### Texto apresentado:
★ ★ ★ ★ ★ ★ ★

10.11.08

O ROCK GAÚCHO É UM TERNO MOFADO
A Coquetel Molotov é uma revista de distribuição gratuita especializada em música. Ela é editada lá em Recife por uma turminha puxada que também tem um programa de rádio e produz os festivais No Ar Coquetel Molotov e Invasão Sueca. Encartado na revista, há o suplemento Cultura e Pensamento, trazendo artigos que tratam de temas tão díspares quanto "a tensão entre o central e o periférico", "o contexto musical atual de Rio Branco" e "o hip hop e a ascensão do produtor do estúdio para os palcos". Alguns meses atrás, um dos mentores da revista, o Jarmeson, encomendou um texto que refletisse sobre aspectos específicos da cultura roqueira local, colocando-os de alguma forma num contexto mais universal. O resultado é o artigo a seguir.
O Rock Gaúcho é um terno mofado

It’s not getting better
It’s not getting better, man
It’s just getting old
(James Murphy)

Novo demais pra isso.

Assim me vejo diante da desgastada cena do tal do Rock Gaúcho. Causa espanto observar essa – pra usar um termo bem sulista – gurizada ouvindo Beatles como se fosse a última novidade musical do planeta. Não que eu seja louco (ou idiota) a ponto de questionar a importância e a influência do famoso quarteto, ambas gigantescas e incontestáveis, mas a questão é que soa tão anacrônico. Isso a que se convencionou chamar de Rock Gaúcho, esse tipo de música inspirada na sonoridade dos anos 60 e embalada em terninhos de brechó mofados, não tem mais saída. Assim como os sixties terminaram naquele melancólico dream is over de guerras, golpes, overdoses e assassinatos, o seu pastiche também tem seus dias contados. Até a Cachorro Grande já percebeu isso. O clichê do garoto que como eu amava os Beatles e os Rolling Stones (não por acaso, um sucesso sessentista requentado pelos conterrâneos Engenheiros do Hawaii) começa, no discurso da banda, a ceder espaço pra referências um pouco mais contemporâneas (20 anos depois, pelo menos). Refiro-me à citação do vocalista Beto Bruno aos Stone Roses como influência no último trabalho do grupo. Só falta agora trocar os terninhos por umas roupas mais descontraídas. Não digo aquelas camisas folgadas e coloridas estilo Manchester, mas quem sabe uns casaquinhos de tecido sintético.

★ ★ ★ ★ ★ ★ ★

Entradas sobre coordenadas do alvo:
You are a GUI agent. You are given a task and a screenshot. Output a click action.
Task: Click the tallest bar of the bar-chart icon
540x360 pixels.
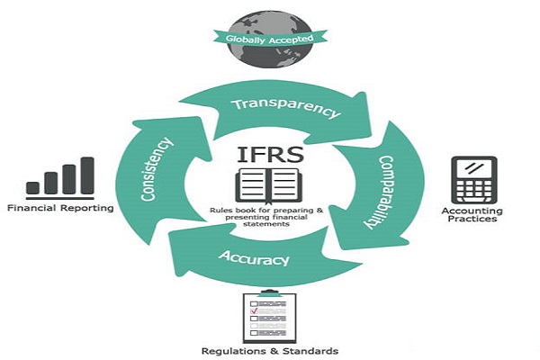pos(87,176)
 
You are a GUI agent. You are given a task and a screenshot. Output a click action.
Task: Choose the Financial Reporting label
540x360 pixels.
pos(60,208)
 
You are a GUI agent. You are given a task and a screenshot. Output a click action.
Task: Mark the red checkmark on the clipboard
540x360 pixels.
pos(255,310)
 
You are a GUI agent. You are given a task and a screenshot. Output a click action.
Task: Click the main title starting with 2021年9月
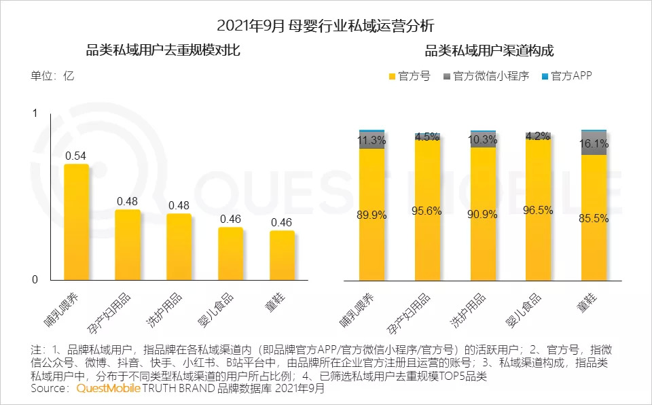[x=325, y=26]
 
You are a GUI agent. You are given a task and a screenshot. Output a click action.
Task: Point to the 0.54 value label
[x=76, y=156]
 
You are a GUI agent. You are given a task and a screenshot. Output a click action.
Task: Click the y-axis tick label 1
[x=35, y=114]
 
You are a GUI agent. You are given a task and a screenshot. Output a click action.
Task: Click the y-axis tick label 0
[x=35, y=280]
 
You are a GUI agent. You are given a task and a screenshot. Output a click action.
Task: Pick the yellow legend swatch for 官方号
[x=391, y=76]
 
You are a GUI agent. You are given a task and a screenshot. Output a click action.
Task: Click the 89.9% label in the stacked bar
[x=372, y=215]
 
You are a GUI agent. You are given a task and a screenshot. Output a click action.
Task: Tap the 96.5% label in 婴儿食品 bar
[x=538, y=211]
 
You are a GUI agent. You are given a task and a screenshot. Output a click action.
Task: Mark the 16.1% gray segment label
[x=594, y=144]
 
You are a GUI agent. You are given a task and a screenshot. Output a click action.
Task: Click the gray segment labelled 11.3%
[x=372, y=141]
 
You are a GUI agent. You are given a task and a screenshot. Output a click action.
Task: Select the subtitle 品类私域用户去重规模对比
[x=163, y=51]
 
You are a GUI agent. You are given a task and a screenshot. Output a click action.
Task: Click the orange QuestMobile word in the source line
[x=109, y=389]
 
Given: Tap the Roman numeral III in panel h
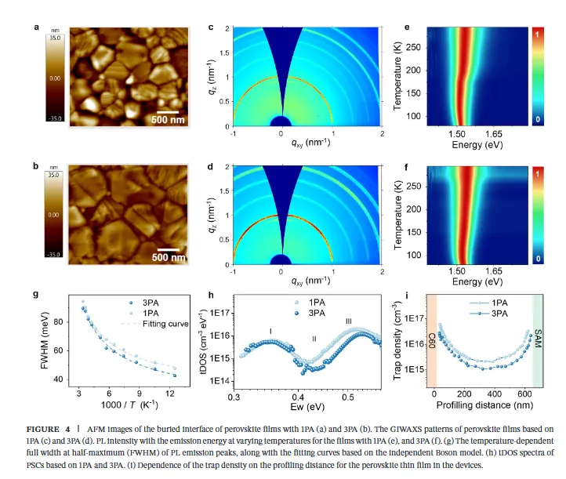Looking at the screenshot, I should [349, 321].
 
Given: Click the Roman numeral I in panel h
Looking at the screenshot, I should [270, 331].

★ ★ ★ ★ ★ ★ ★

### Tarefas propostas:
(a) No texto sobre o rock gaúcho, qual banda o vocalista Beto Bruno citou como influência no último trabalho da Cachorro Grande?
(b) Continue o texto sobre o rock gaúcho a partir da última frase apresentada.

### Respostas por tarefa:
(a) Os Stone Roses.

(b)
O tecido sintético dos timbres eletrônicos raramente veste o Rock Gaúcho, ele é quase sempre valvulado. Ou acústico. Ou vice-versa. Ok, têm o incansável Edu K e o DJ Chernobyl, mas esses já estão numa esfera internacional e não cabem mais na redução regionalista. E por falar nesse legítimo camaleão do rock brasileiro, o Edu sempre traçou um caminho torto em relação à turma dos que amavam Beatles e etc. Lá nos anos 80, ele andava com o Miranda e o Flu e ouvia, (muito) além de Beatles & Stones, pós-punk, funk, new wave. Referências quase alienígenas pros roqueiros de TNT, Cascavelletes e congêneres. Ou genéricos, como se diz por aqui.

Em termos de, não digo culpa já que um verdadeiro criador nunca pode ser acusado de gerar imitadores, mas origem, esse espírito sessentista que assombra o Rock Gaúcho tem na figura de Flávio Basso uma referência fundamental. Nos anos 1980, o sujeito esteve à frente do TNT e dos Cascavelletes, bandas definidoras do gênero. Na década seguinte, Flávio inventou o Júpiter Maçã, uma persona psicodélica diretamente relacionada com a estética da lisergia e do amor livre. Mas o homem é da estirpe dos malditos, de modo que coube aos discípulos (filhotes?) trazer de volta os anos 1960 em cadeia nacional, via Music Television, bem debaixo dos chapéus tipo Bob Dylan.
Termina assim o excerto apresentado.